Early Soviet work devoted to compiling a balance of the national economy for the year 1923/4 has also been cited as an influence on Leontief's thinking. The work in question was a set of tables indicating the breakdown of production and inter-sectoral flows within industry. The distribution of national income between alternative uses was, however, shown separately. Leontief's review of this work appeared in Germany in October 1925 and, in Russian translation, in the December 1925 issue of Planned Economy, the journal of the State Planning Commission of the USSR (1977a, pp. 3-9). The present-day reader finds it hard to see the seeds of the input-output model in the short review, and Leontief himself disclaims the influence of the Soviet balance, pointing out that he left the USSR at the age of nineteen. However the lucky chance of the review enabled later Soviet writers to claim Soviet origins for input-output, and this gave the technique a degree of respectability in the USSR which it would otherwise have lacked.

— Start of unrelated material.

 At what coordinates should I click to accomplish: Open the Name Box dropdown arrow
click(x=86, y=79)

Leontief himself attaches more significance to his time in Kiel, particularly to some work he did on demand and supply for particular products. Certainly by the time of his removal to Harvard he had a clear notion of what he wanted to do, and of the data required. However it was nearly ten years before his monograph on the American economy was published, and the first version he developed differed in important respects from the model described above, which appears in the later, expanded, edition of the monograph.

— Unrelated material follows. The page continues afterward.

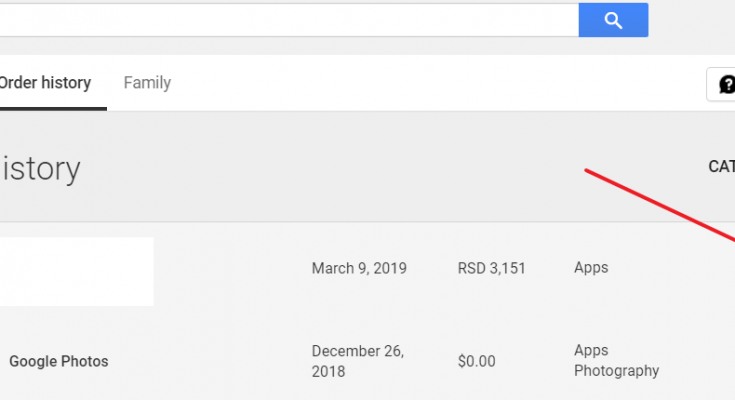The image size is (735, 400).
Task: Select the March 9, 2019 date
Action: pos(359,268)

The first version was in many respects more sophisticated than the later one. The economic system it describes embraces the household sector not as a recipient of consumer goods produced to satisfy final demand, as described above, but as an integral part of the model. Households form an additional sector or industry; its inputs are consumer goods and its output is labour supplied to other sectors.6 Investment and savings are similarly incorporated in the system. If a sector is making a net investment, its expenditure exceeds its revenues, while for a sector making net savings revenue exceeds expenditure. A separate saving coefficient is established for each sector, such that total expenditure is equal to total revenue divided by the coefficient. Sectors making a net investment will have a savings coefficient of less than one (expenditure exceeds revenue); sectors making net savings—the household sector, for example - will have a coefficient in excess of one.

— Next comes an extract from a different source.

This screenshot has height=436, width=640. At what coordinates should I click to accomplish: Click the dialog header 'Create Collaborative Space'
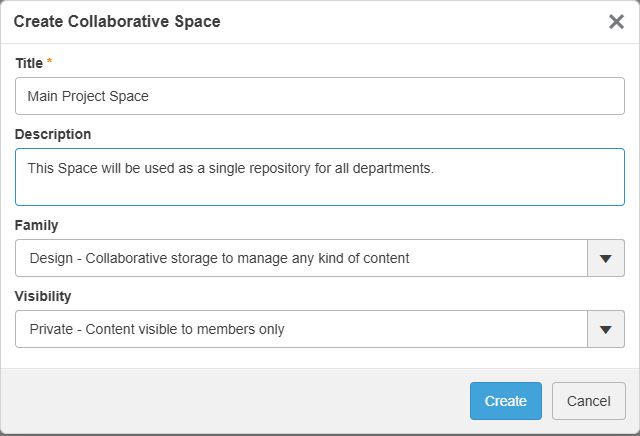(117, 21)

The version described in the previous paragraph is a closed model, which integrates all economic activity within a single framework. Leontief's later version, first published in 1944, was an open model which treats final demand as exogenous. This version-in many ways less elegant than the first-has proved more satisfactory for practical work, though dynamic input-output models do treat investment demand as endogenous (see below).

As noted earlier, the crucial assumption which underlies any application of the input-output model in either version, open or closed, is the assumption of fixity of input coefficients or perfect complementarity of inputs. On this point Leontief has consistently argued from the need to make simplifying assumptions in order to implement the model empirically - a preoccupation which underlies all his work. His formulation combines elements of both substitution and complementarity, as the separate outputs produced by a single sector are assumed to be perfect substitutes: it is only between the outputs of any two separate sectors that no substitution is permitted. Moreover he points out that many apparent instances of substitution between inputs are due to changes in the inter-industry composition of output -changes which the input-output model captures without appeal to input substitutability. Ultimately though, as Leontief recognises, the realism of the assumption of fixed input coefficients is tested in practical applications of the model.